Some of the negative effects praise can have on children would include:
Wrongly worded praise can reduce children’s desires to take on challenges.
It can lower achievement.
It can decline their motivation.
It boosts narcissism.
It even makes children more interested in ridiculing others and tearing them down.
In fact, using them indiscriminately could be counter-productive.
Here are some rules of praising which are in true sense the best ways to encourage our children :
1. Refrain from making insincere praises as they could not only be ineffective but harmful too. Words that are encouraging but inconsistent with their self-view could be perceived as insincere especially when they think their own behaviour is contrary to the praise. Such type of encouragement can lead to self-criticism in children and even intentional sabotage to resolve such discrepancy. For example: “You are an angel!” can be replaced with “ It’s so generous of you to share your sandwich.”
2. It’s wise to make specific and descriptive comments rather than being generic as they are found to be more effective in promoting the desired behaviour. Mentioning the specific aspect of your child's performance and describing what behaviour led to positive outcomes would be more helpful to the child. It would also signal that you have paid attention and you really care for them. For example: “Good job!” is more generic while “You came with a thoughtful answer to that question” would be more descriptive as well as specific.
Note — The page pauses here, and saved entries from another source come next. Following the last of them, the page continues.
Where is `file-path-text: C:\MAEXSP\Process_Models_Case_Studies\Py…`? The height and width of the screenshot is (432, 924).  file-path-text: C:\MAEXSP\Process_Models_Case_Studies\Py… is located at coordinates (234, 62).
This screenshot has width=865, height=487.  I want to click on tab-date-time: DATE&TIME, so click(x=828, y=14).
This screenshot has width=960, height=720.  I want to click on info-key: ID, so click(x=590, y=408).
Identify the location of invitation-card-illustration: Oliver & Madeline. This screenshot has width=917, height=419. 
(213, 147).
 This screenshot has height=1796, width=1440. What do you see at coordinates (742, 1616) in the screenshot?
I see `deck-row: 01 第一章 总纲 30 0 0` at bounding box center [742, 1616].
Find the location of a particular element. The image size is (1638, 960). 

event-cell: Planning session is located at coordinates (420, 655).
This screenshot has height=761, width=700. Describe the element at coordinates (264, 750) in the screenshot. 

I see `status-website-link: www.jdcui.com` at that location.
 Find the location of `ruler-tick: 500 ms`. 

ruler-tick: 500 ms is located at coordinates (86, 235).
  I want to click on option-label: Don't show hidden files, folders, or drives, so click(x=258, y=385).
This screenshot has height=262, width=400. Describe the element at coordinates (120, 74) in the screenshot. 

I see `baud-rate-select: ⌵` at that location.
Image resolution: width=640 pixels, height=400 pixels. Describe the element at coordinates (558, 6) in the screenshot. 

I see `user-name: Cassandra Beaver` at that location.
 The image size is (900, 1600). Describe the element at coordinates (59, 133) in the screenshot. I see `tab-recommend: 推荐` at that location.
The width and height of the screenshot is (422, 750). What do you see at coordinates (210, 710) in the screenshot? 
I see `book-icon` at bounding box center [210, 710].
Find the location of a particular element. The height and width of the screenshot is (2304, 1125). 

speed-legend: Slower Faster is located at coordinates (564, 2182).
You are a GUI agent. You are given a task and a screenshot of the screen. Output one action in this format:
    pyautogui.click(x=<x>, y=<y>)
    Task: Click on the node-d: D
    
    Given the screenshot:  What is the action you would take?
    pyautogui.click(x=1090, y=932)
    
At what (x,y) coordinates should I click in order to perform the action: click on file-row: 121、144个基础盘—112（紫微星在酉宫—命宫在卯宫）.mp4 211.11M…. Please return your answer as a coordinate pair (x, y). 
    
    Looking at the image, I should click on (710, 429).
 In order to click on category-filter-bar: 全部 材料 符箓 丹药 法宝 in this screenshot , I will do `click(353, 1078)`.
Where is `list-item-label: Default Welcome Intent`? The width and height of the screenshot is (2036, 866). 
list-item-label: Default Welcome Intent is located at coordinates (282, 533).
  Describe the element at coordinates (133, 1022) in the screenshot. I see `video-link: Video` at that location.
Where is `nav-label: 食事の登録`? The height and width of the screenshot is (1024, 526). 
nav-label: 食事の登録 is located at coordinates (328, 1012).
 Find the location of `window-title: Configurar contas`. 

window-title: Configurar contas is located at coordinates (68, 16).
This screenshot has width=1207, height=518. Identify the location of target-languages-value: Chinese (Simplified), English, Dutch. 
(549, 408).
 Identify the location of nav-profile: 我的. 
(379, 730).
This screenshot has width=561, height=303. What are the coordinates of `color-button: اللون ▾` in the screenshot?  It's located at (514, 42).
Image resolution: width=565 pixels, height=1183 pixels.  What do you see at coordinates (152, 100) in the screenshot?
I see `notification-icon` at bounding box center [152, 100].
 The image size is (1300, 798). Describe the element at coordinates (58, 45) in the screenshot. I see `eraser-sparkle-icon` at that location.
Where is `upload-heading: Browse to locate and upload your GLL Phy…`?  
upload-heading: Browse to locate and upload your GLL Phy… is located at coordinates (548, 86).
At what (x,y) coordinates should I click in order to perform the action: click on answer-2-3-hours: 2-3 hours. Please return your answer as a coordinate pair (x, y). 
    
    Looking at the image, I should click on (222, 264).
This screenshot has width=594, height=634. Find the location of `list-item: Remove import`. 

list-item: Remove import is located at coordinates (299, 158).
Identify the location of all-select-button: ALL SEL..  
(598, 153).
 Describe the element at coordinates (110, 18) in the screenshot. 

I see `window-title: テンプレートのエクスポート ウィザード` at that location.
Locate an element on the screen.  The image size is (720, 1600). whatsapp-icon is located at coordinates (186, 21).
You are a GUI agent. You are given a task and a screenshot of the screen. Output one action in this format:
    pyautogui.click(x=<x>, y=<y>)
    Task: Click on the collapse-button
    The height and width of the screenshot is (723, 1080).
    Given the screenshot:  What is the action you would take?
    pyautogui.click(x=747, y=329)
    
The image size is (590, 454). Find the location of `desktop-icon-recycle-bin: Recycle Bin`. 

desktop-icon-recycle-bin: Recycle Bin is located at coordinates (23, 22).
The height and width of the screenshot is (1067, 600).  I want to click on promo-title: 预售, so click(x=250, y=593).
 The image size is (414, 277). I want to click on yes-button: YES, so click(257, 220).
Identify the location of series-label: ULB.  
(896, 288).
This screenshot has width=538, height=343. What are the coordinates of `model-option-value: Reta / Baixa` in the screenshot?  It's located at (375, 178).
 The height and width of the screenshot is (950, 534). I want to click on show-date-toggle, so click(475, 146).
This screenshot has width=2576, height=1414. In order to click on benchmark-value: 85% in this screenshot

3. Praise children's efforts rather than their ability and achievement so that they learn to attribute their success to their efforts. By doing so children would focus more on putting in the effort to practice or develop skills rather than pursuing results per se. It will help children adopt a growth and a learning mindset which would in turn increase their intrinsic motivation, persistence and enjoyment. When facing failure these children would know that failure is avoidable if more efforts are put in by them. For example -rather than saying ”What a smart girl you are!”, one could say “ You are good at trying different ways to solve a tough puzzle”.
4. Conditional praise should be avoided as these could be controlling or manipulative as the child might avoid activities that may cause negative judgement. It can act as an extrinsic motivation thereby reducing a child's intrinsic motivation. As a result, these children can have less stable self-esteem. For example: Rather than saying “You did very well on that one, just as expected” one could say “ You did well on that one by making a good shot.”
5. Avoid encouragement by comparison with their peers as these can backfire at times. It can make them feel depressed, show more frustration and anxiety rather than motivating them when they fail. It might send a wrong message across that winning is more important than learning. For example, one could say “You solved this problem with such great focus” rather than saying “You are smarter than your classmates!”
6. Avoid praising tasks which are easy or over-praise anything as these can be considered as insincere. Inflated praise for children with low self-esteem can, paradoxically, lower their motivation and sense of self-worth in setbacks. While in children with high self-esteem it can cultivate narcissism. Overpraising on the other hand reduces intrinsic motivation and might signify failure for them.
7. Provide spontaneous affirmation or offer words of appreciation as a surprise. Compliment something authentically when they’re not expected.
Praise is a double-edged sword. And not all encouraging words would be equal or beneficial for our children. In fact, if used copiously, some types of encouragement can do them more harm than good. So be wise and use your judgement while praising your child.